Bisa jadi kata-kata tersebut ditujukan ke Anda, atau bahkan orang lain.
Faktanya, dalam dunia profesional dan/atau dunia kerja, sering kali kita temui orang-orang yang memiliki kelebihan maupun keunggulan dalam mencari uang. Singkat cerita tipikal orang yang seperti itu umumnya akan menjadi aset yang berharga bagi perusahaan. Tapi pertanyaannya, apakah seseorang yang mahir alias jago mencari uang menjadi jaminan bahwa dirinya juga handal dalam mengelola serta mengatur keuangan pribadi? Jawabannya belum tentu.
Tidak sedikit orang-orang yang konon katanya mahir dalam mencari uang (Good in making money) dalam perusahaan, memiliki masalah dalam keuangan pribadinya. Ada juga yang mampu menciptakan profit hingga berlipat-lipat di tempat kerja, tapi ternyata terlilit hutang yang besar dalam kehidupan pribadinya. Apakah hal tersebut menimpa rekan Anda, keluarga Anda, kolega Anda, atau bahkan Anda sendiri? Satu kata yang mampu menjabarkan kondisi tersebut adalah, Ironis. Yup, sangat ironis ketika melihat seseorang yang handal dalam mencari uang di tempat bekerja, tetapi memiliki masalah keuangan bertumpuk dalam keuangan pribadi.
Mari kita telaah lebih lanjut mengenai fenomena ini.

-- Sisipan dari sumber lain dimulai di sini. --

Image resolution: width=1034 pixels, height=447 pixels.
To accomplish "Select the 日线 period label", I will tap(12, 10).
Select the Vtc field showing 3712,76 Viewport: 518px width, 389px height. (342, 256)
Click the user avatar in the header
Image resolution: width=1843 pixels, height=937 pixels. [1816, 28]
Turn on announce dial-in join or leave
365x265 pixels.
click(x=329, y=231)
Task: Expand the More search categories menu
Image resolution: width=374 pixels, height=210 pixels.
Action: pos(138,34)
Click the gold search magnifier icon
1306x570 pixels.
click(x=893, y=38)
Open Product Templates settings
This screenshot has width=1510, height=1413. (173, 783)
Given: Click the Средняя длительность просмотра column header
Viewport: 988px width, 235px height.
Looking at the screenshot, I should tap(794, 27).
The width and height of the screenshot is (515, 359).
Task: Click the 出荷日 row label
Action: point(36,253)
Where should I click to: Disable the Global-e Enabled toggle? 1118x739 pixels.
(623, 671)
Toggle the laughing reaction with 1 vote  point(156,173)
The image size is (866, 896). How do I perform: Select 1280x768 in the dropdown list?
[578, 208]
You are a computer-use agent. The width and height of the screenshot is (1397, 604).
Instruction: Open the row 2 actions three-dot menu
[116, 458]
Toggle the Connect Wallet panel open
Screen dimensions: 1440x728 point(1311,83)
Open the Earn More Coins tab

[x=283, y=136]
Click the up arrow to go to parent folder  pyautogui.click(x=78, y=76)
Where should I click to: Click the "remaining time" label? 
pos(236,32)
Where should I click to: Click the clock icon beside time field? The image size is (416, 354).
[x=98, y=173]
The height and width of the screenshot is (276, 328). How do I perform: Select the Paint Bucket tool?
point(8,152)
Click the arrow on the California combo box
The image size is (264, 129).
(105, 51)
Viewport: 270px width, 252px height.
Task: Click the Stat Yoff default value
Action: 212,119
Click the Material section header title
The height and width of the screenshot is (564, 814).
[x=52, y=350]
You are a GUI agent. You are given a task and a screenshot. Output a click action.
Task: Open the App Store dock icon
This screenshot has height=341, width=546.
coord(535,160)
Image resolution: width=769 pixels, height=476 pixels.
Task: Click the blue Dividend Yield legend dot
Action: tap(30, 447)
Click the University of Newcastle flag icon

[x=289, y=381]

Dalam bisnis, mungkin Anda pernah mendengar istilah “Do You Run Your Business, or Your Business Runs You?”, dalam Bahasa Indonesia pengertiannya pertanyaan tersebut adalah apakah Anda yang menjalankan bisnis Anda dan memiliki kekuasaan yang besar dalam mengatur jalannya bisnis Anda. Atau sebaliknya, Bisnis Anda mengendalikan kehidupan Anda.
Konteks yang serupa pun bisa dianalogikan ke dalam uang. Sederhananya adalah “Do You Run Your Money, or Money Runs You?”. Apakah Anda memiliki kendali penuh dalam mengatur dan pengelolaan uang Anda, atau uang yang mengatur kehidupan Anda? Jika berbicara mengenai uang dan kebutuhan, sangat erat kaitannya. Apa lagi jika berbicara mana yang lebih dulu muncul, apakah uang terlebih dahulu, atau kebutuhan terlebih dahulu? Serupa dengan telur dan ayam, mana yang duluan.
Ada yang berpendapat uang dulu yang dipikirkan, baru penuhi kebutuhan sesuai dengan uang yang ada. Ada juga yang berpendapat kebutuhannya dulu yang ditargetkan, kemudian cari uangnya untuk memenuhi kebutuhan tersebut. Tidak ada yang salah ataupun yang paling benar dalam hal ini. Keduanya dapat digunakan sebagai pendekatan awal agar terbiasa dengan pengaturan keuangan yang baik.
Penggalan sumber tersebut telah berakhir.